Meantime, North Korea, which cut itself off from the world, is mired in
poverty and one of the U.S.'s chief antagonists.
History suggests that while economic engagement helps prevent conflict
between countries, by itself it isn't enough. During the 1920s, Japan had
low import tariffs and its democratic, civilian government encouraged
domestic alliances with European and American companies to hasten Japan's
technological catch-up, said Hideaki Miyajima, a Japanese economic historian
at Waseda University in Tokyo and a visiting scholar at Harvard. General
Motors Corp. and Ford Motor Co. operated Japan's only major automobile
assembly plants. The heads of Japan's "zaibatsu" -- urban industrial
conglomerates -- were pro-Western. Many sent their children to U.S.
But these pro-Western elites were too weak to resist the forces of
militarism and imperial expansion. Mr. Miyajima said the Depression fell
disproportionately on Japan's large agricultural population, which was the
military's power base. It increased economic inequality and fueled
resentment of the traditional business elite.
In 1932, military-backed right-wing nationalists assassinated both Japan's
prime minister and one of its leading business figures, Takuma Dan, the
Massachusetts Institute of Technology-educated manager of the Mitsui Group
zaibatsu. In 1936-37, the military completed its takeover and began to limit
imports and foreign investment in militarily strategic industries, such as
steel, automobiles and machinery. GM and Ford were forced to leave; Toyota
Motor Corp. and Nissan Motor Co. took their place.

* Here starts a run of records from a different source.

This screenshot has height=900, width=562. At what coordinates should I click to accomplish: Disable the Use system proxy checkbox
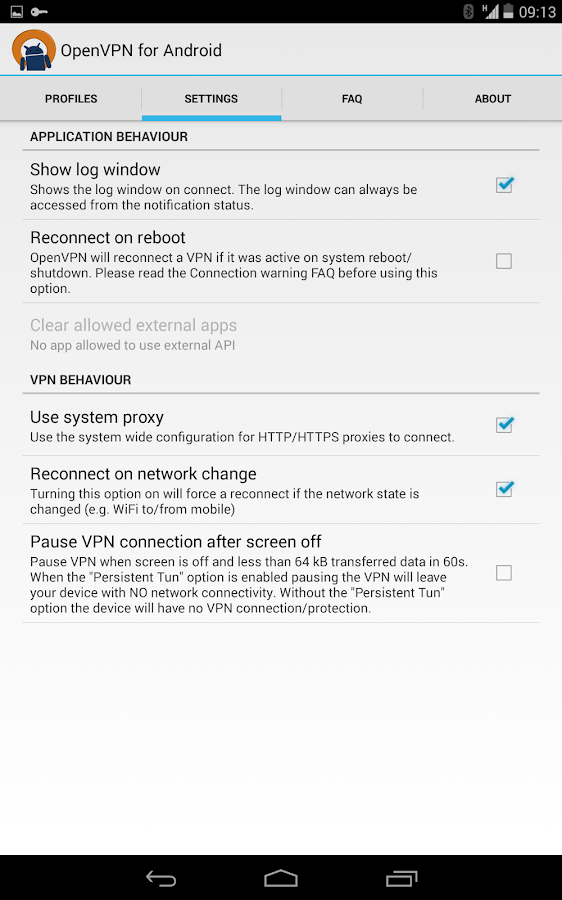point(504,425)
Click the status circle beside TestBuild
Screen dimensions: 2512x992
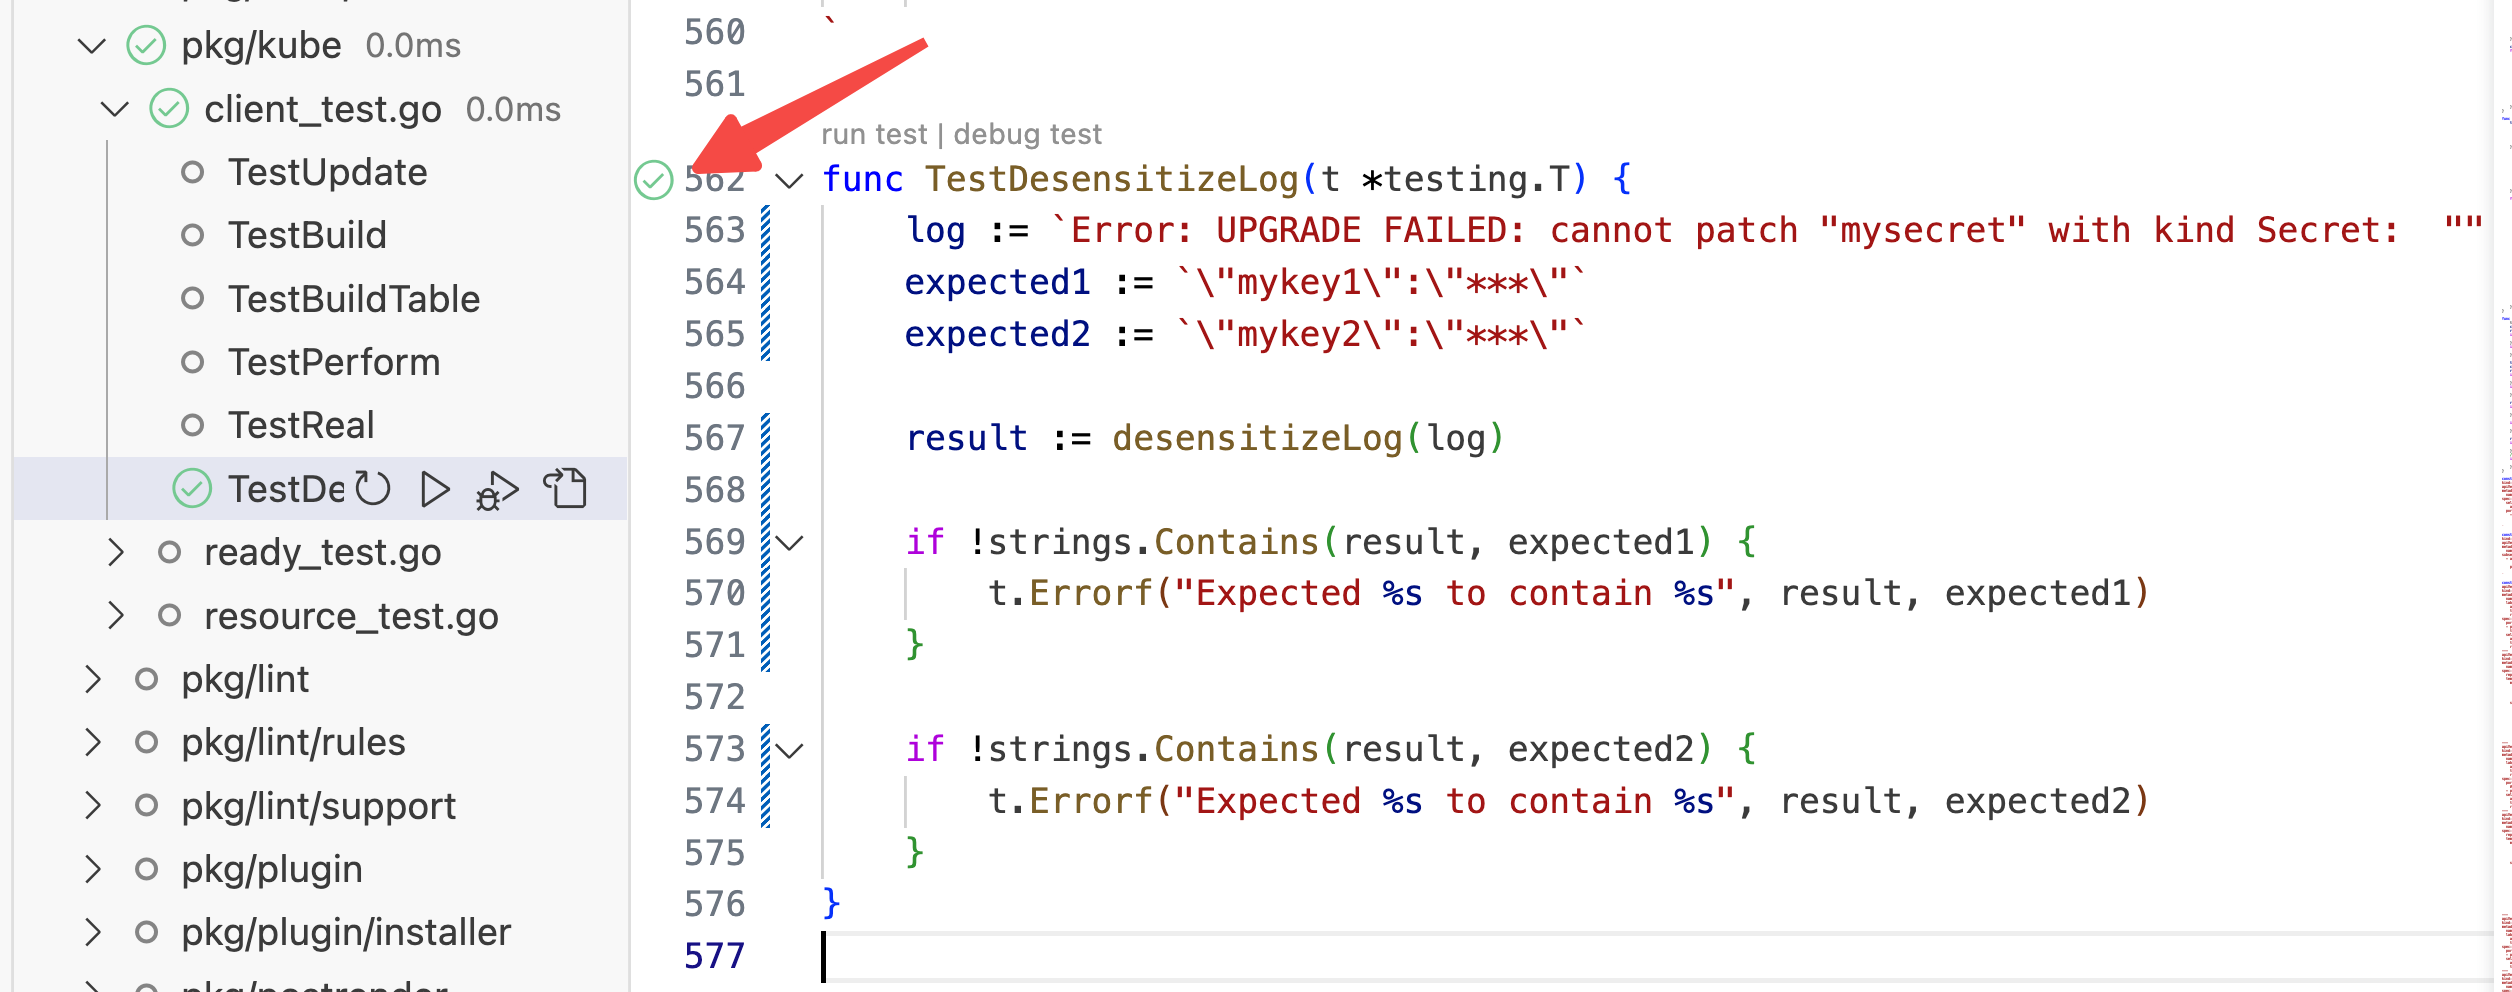click(192, 236)
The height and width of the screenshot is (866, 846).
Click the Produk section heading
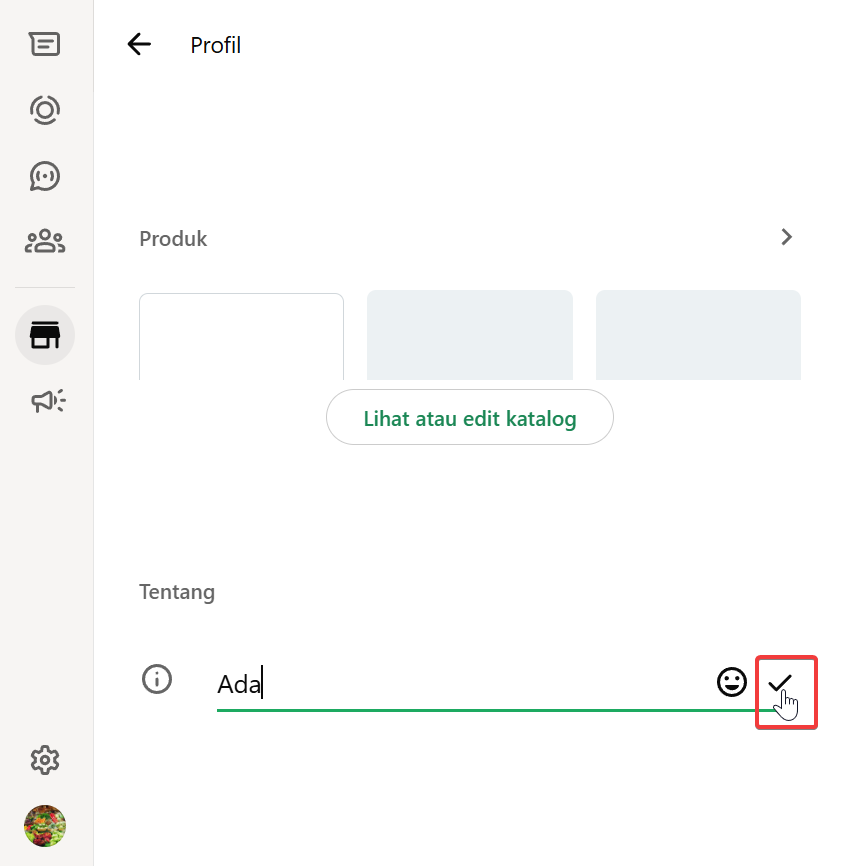pyautogui.click(x=173, y=239)
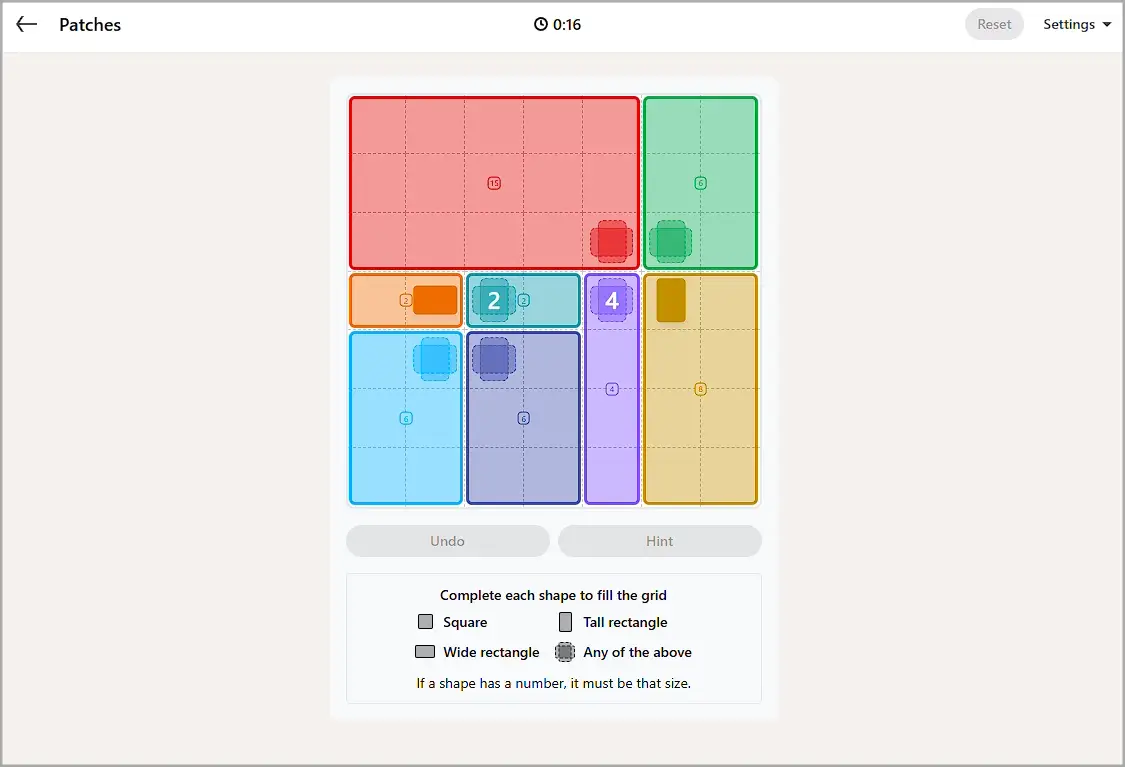The width and height of the screenshot is (1125, 767).
Task: Click the small 8 label in gold patch
Action: pos(700,389)
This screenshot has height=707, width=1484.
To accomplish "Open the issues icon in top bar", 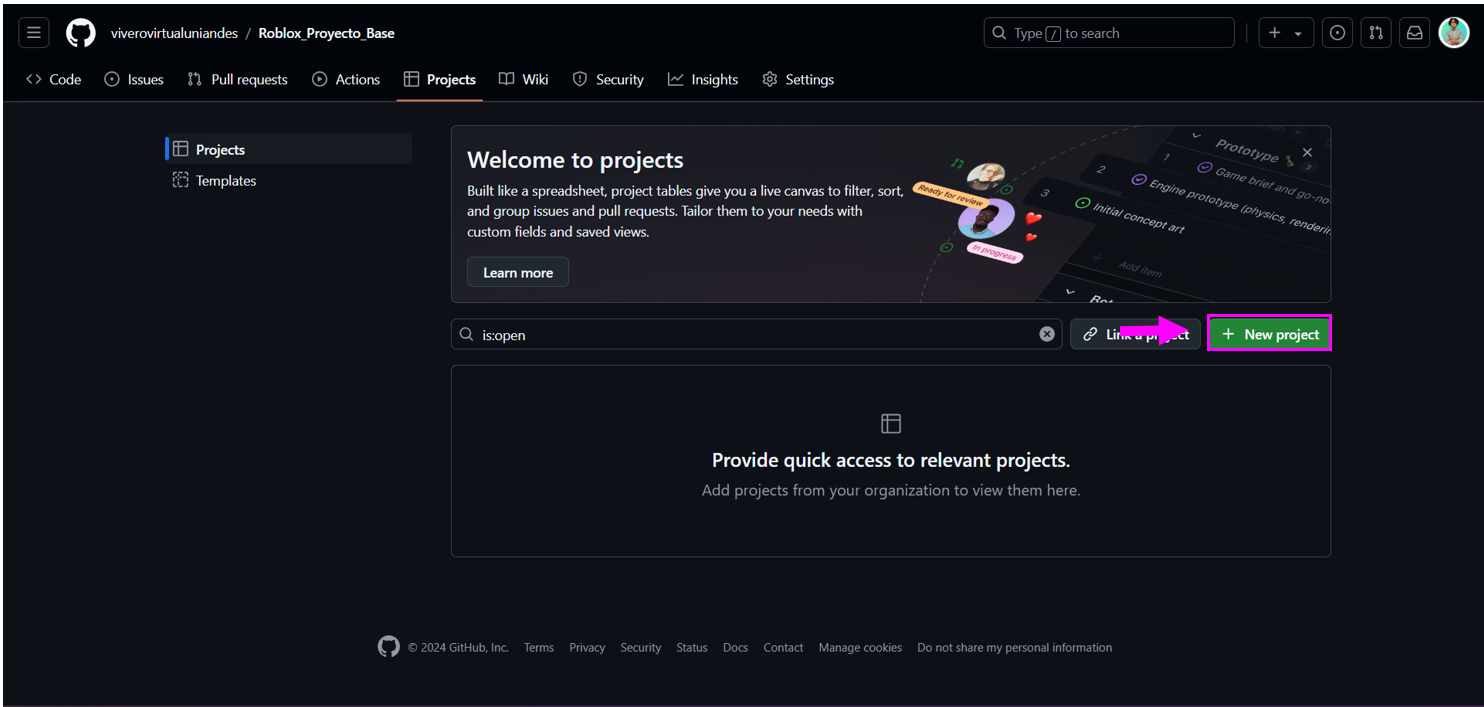I will (1337, 33).
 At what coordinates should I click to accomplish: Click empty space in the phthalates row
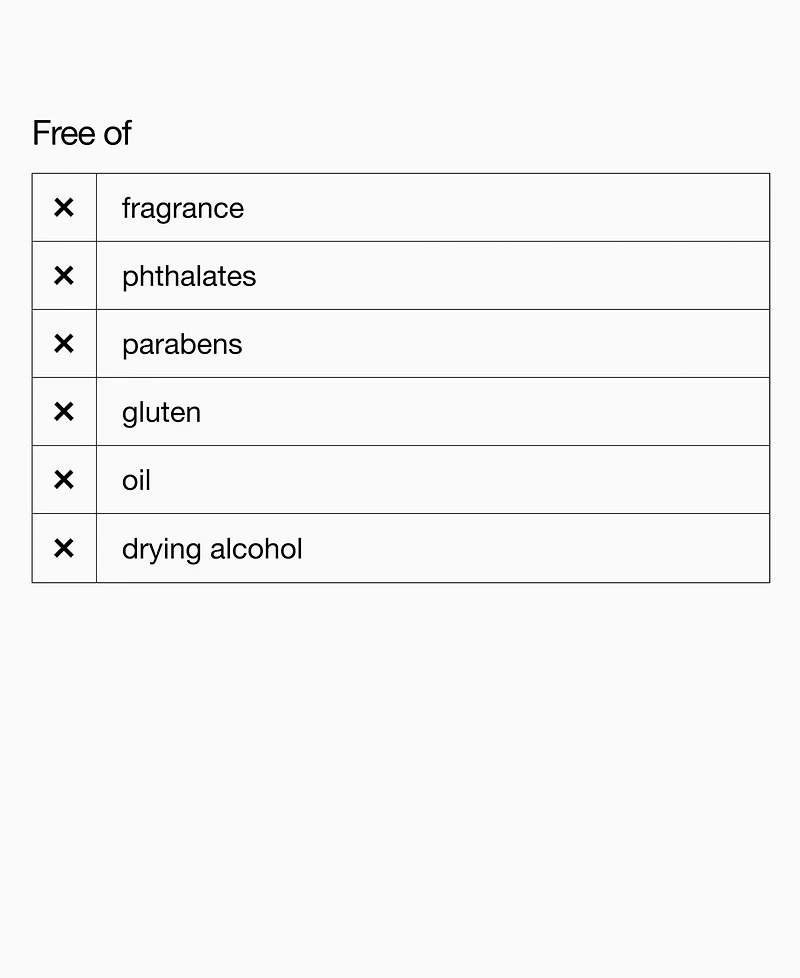point(511,276)
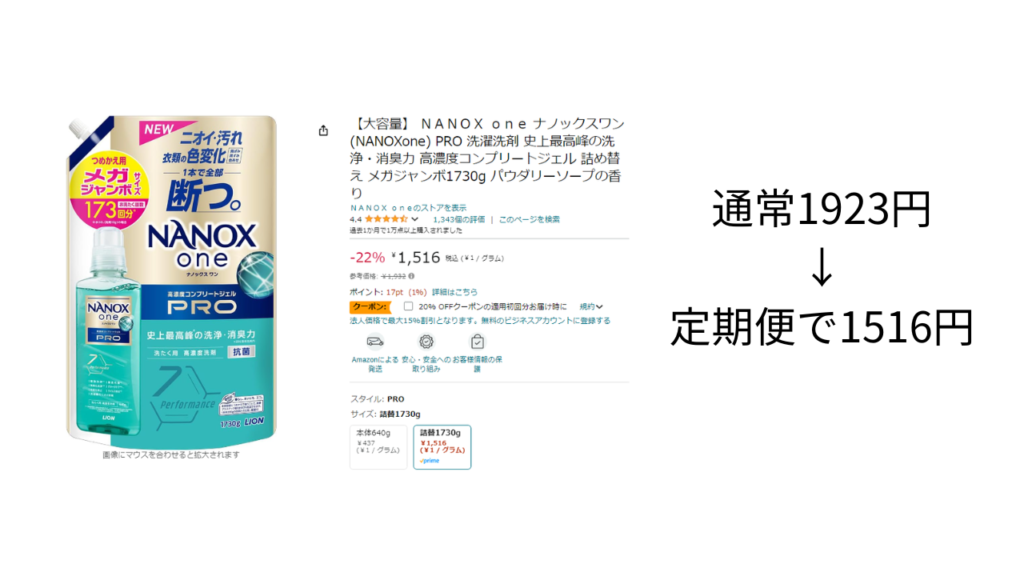The width and height of the screenshot is (1024, 576).
Task: Click the product title text
Action: [487, 158]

Germany's rivalry with Britain is similarly complex. In 1910, Norman Angell,
a British economist, wrote in "The Great Illusion" that Europe's great
powers had become so economically interdependent that war was unthinkable.
Harvard's Mr. Maier says the hypothesis was plausible. Britain's old-line
industrial elites saw Germany as a threat, while its emerging financial
elites saw it as an opportunity. Within Germany, Ruhr-based heavy industry
favored the army buildup and were more willing to risk conflict with
Britain, while Hamburg-based trading interests were more pro-British, though
supportive of the German fleet buildup.
British-Germany naval rivalry didn't lead to war itself, says Mr. Maier;
rather, entangling alliances between Germany and Austria-Hungary on one hand
and Britain and Russia on the other, were a more proximate cause.